Tennessee has become one of the first states in the country to approve the use of “smart contracts,” which are made through the use of blockchain technology.
In essence, the law gives blockchain contracts and electronic signatures submitted through blockchain as having equal standing to more traditional forms of contracts.
The Chamberlains officially defines “blockchain technology” as “distributed ledger technology that uses a distributed, decentralized, shared, and replicated ledger” to record transactions.
By design, blockchain permanently records all transactions and is unalterable. Blockchain transactions replicate across millions of computers, making it virtually impossible to alter the transaction. In these deals, both parties have the assurance that the transaction has been permanently recorded without the need for a traditional intermediary, such as a bank or other institution.
While blockchain is currently the method for verifying transactions using the popular cryptocurrency Bitcoin, the technology has the capabilities to be used in an endless variety of transactions across a multitude of industries.

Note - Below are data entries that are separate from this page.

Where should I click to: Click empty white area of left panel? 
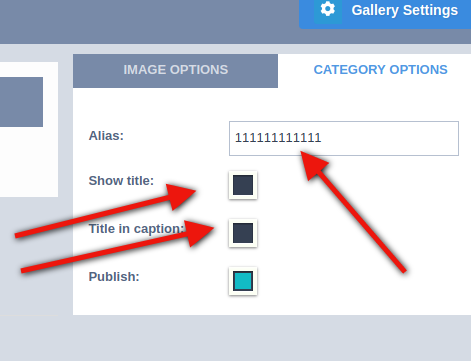[27, 160]
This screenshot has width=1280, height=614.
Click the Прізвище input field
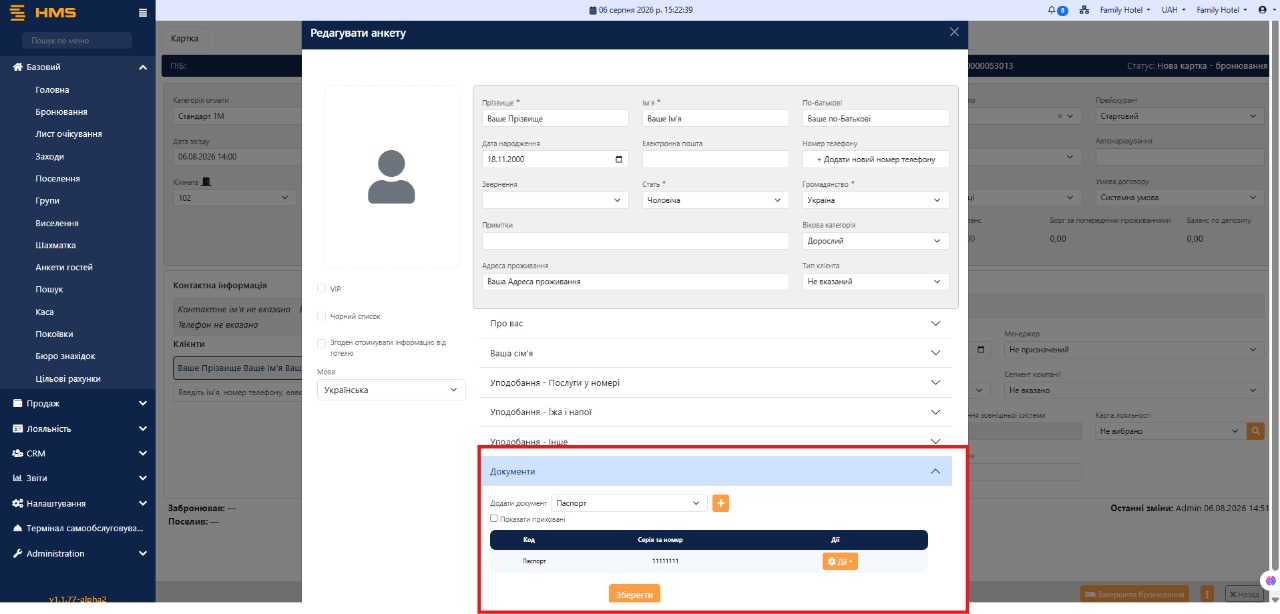pyautogui.click(x=555, y=118)
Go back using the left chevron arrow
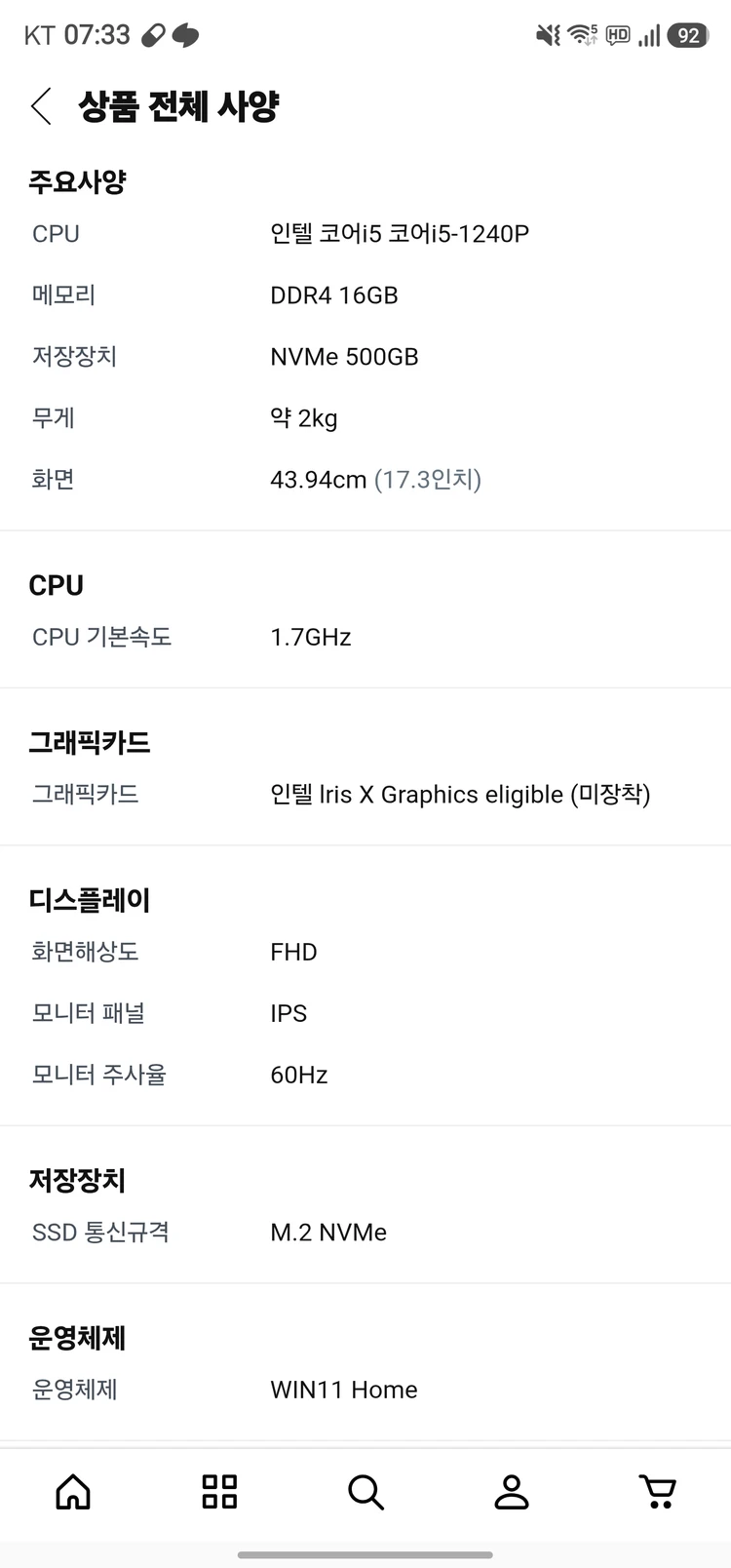This screenshot has width=731, height=1568. (41, 106)
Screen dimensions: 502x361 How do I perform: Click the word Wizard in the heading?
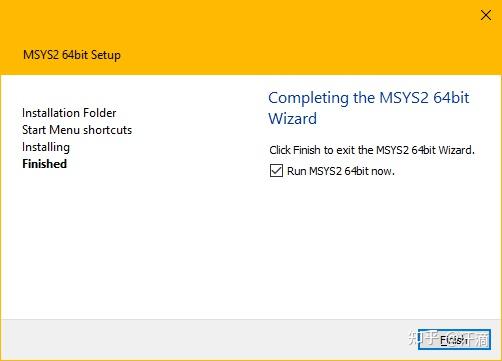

The law, which was submitted as Senate Bill 1662, was unanimously passed in the state House and Senate and was signed by Gov. Bill Haslam in late March. The bill officially amended the Tennessee Code Annotated, Title 47, Chapter 10.
Tennessee joins a handful of other states, including Wyoming, Nebraska, Florida, New York and Colorado, that have officially recognized blockchain technology as a means of verifying contracts.
While noteworthy, it just one step for a technology that remains in its infancy.
The state should next turn its attention to the Uniform Regulation of Virtual-Currency Businesses Act, which was recently proposed by the Uniform Law Commission.
Waller’s Charles A. Trost, who has previously served as commissioner of the Tennessee Department of Revenue, is a member of the 19-person committee that created the draft legislation.
This set of rules creates a “statutory framework for regulating companies engaged in virtual-currency business activity.”
The uniform legislation was drafted by a coalition of leaders in virtual currency, banking, business, government officials, according to the ULC. Thus far, state legislatures in Connecticut, Hawaii, and Nebraska have introduced the legislation.
According to the ULC, there are four benefits for the proposed legislation:
— it specifically regulates companies that assume “control” of a client’s virtual currency.
— It creates an “on-ramp” for some smaller companies to operate without a license, which allows for room for innovation and experimentation, the ULC contends.
— It assures consumers of the safety and security of virtual currency. It would require all virtual-currency businesses to create specific policies and compliance programs to guard against fraud, cyber threats, and terrorist activity.
— It allows for reciprocal licensing, which creates better coordination among states, while also reducing hassles for member companies.